*** Opening DATA SUPPLIED ***

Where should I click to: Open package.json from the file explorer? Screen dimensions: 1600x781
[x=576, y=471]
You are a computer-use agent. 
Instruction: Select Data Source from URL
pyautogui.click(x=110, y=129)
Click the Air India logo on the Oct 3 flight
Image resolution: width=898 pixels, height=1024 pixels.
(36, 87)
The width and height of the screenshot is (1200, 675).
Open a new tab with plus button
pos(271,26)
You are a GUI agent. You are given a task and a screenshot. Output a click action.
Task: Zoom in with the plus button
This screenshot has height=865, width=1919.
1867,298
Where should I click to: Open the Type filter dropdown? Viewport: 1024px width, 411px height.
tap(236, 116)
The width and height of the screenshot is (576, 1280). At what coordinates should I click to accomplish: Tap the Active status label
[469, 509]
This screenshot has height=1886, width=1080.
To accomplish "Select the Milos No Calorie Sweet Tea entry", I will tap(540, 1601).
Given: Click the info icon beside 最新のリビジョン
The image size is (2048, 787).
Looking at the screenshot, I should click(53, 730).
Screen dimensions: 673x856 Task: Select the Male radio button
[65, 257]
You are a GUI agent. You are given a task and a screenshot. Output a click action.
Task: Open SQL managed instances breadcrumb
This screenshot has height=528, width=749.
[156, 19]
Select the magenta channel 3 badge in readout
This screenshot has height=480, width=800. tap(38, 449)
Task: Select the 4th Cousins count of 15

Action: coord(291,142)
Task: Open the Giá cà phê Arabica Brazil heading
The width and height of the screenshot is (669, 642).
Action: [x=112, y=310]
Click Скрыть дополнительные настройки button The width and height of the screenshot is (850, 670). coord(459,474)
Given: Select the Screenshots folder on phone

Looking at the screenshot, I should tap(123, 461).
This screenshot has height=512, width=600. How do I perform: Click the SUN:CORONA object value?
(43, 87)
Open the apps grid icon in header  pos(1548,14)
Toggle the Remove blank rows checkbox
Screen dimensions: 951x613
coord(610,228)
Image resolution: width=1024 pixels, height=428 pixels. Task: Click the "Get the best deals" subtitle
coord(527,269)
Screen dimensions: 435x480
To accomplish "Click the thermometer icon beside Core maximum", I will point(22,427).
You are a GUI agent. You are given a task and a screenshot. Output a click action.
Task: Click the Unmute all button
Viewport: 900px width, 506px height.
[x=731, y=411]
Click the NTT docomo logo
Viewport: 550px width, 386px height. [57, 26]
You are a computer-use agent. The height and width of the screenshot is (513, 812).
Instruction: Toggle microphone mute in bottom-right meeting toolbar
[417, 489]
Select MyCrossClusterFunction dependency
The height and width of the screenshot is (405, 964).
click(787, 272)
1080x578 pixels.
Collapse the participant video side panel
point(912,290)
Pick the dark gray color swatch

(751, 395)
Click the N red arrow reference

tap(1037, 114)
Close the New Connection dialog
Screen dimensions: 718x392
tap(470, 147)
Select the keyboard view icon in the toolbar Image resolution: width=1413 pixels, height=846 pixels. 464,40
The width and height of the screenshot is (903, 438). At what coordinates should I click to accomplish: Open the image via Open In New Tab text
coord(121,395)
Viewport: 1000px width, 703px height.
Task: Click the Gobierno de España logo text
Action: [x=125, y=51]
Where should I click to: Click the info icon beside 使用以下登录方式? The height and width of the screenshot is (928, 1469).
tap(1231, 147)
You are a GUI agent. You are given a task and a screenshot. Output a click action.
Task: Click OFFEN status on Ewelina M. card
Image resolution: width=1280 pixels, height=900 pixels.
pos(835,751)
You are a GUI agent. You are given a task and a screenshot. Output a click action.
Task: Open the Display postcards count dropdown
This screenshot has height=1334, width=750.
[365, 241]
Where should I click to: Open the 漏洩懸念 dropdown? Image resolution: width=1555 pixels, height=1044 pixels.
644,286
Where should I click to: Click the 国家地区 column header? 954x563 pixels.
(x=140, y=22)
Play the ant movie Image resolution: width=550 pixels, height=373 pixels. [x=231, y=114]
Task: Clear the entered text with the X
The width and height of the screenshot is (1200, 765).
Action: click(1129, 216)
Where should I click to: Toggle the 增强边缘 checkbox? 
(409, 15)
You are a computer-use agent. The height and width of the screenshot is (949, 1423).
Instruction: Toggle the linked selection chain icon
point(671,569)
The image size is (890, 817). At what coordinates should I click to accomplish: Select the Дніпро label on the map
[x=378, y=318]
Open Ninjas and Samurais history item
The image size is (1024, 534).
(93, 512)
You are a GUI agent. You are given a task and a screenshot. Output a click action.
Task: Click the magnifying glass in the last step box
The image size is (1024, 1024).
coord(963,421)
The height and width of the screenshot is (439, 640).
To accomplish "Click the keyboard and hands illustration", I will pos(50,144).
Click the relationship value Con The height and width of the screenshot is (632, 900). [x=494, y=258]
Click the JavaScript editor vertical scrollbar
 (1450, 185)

*** Closing DATA SUPPLIED ***

→ **WORK TASK**
Scan the records for the string "keyboard". Copy each line in which it appears.

→ **RESULT FOR THIS TASK**
Select the keyboard view icon in the toolbar Image resolution: width=1413 pixels, height=846 pixels. 464,40
To accomplish "Click the keyboard and hands illustration", I will pos(50,144).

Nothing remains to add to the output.